I do agree with Lifter that there are better ways of cooking than in the microwave, but I also want to add that if that is what time allows you to do, than do it.  A microwave-cooked baked potato is better than some fast-food fries.  I prefer baking mine in the oven, but do resort to the nuker on occasion when I want one and am pressed for time.  Home cooking is better than no cooking!


----------



## Lifter (Jan 7, 2005)

P A Baker has "aced" this point...the quantities of sugars in the rub are burning under the "intense heat" desired to "sear" the steak meat, leaving you with some form of "coal" to choke through...and "burning" the rest of the spiing isn't exactly "helping" the flavouring, either...

Note that when we "cook" on a BBQ, about the last thing that goes on, in "high heat" scenarios is the sugary BBQ sauce...

My "wet marinade" posted some lines back, is "predominantly" EVOO, and this just adds a ton...I understand this is a "variation" of how the "Keg" chain, "does" their steaks...on the BBQ the oil allows the fiery grill to burn the "stripes" across the meat (shift it for the "x" patterning, to a heated but unused portion of the grill)(don't "flip it" early!)...but the other stuff really adds a lot, and you can extend the marinading time if you are using a tougher cut of steak...the "advice" was given" for T-Bone, strip loin, tenderloin, etc... add a bit as the steaks grow "tougher" (and yes, this includes even Sirloin!)

Now for the Micro-waving thing...

(and yes I saw that post "Don't let Lifter find out you did this")

A quick and cheap "experiment" with "life"...take a package of "fertile" seeds (ie those that will probably 'sprout', if planted)...

Divide into two groups...

Plant them both in ideal circumstances...

"water" the first group with "water", out of the tap, that has been heated to boiling in a microwave....call this "Group A"

Water the others with tap water, or even water boiled in a kettle....

Obviously let the heated water cool...we aren't trying to make porridge in either case...(and this will be "Group B")

You will find that Group "A" will not sprout or live..and Group "B" will grow and "prosper"...

I passed this on to "Audeo" some time ago, with the "scientific" back-up, and she was pretty sceptical, after reading through the research, but replicated the various experiments involved, and found out I was in fact "correct"...microwaving water (the core ingredient of most "food") "changes" its molecular structure, and makes it "less" good for you, even if "science" has not Quantified this, just yet...but even "Audeo" agrees that microwaved food is not neccessarily "good" for you...even if "everyone"'s got a microwave..

Lifter


----------



## Erik (Jan 7, 2005)

Lifter...you rock!!!

I wanna say a lot of things about techniques, and methods that people use, but I'm afraid since, I prepare food in a management position, where I give insight to others who cook.

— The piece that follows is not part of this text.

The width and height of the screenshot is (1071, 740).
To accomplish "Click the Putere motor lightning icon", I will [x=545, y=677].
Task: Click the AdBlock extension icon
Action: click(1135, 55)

They don't take teaching, or instruction well, even if they ask for it.

I don't wanna be persecuted here, like I do at work. So I kinda let others teach, if possible.


----------



## Lifter (Jan 7, 2005)

And here I was, in my "innocence", supposing that we we were all "equals", in a pure "discuss cooking" forum, where you could venture your "experience" along with your "idiot ideas", and if you got criticised, just sort of "suck it up" and carry on...or if you made somebody's "taste experience" better, enjot the "afterglow" of "authoring" their enjoyment...

Didn't know that "Erik" was a "food chain" restauranteur...maybe you should re-register under a different "nom de plume", and "ejoy both cooking and life" with "reckless abandon"?

That being said, I am thoroughly gratified that a "Professional Cook" would in any way acknowledge my "somewhat dubious efforts" in cooking..although I can probably peel carrots faster than anyone else I know...(my claim to "fame"?)

LOL!

Lifter


----------



## Erik (Jan 7, 2005)

It's all good, there is a lot of talent around here. At times, I wish I could replace some of my cooks with a few of you.

I get a lot of insight of from the regs here, on new things I don't get to try at home or work.

A big thank you to EVERYONE here.


----------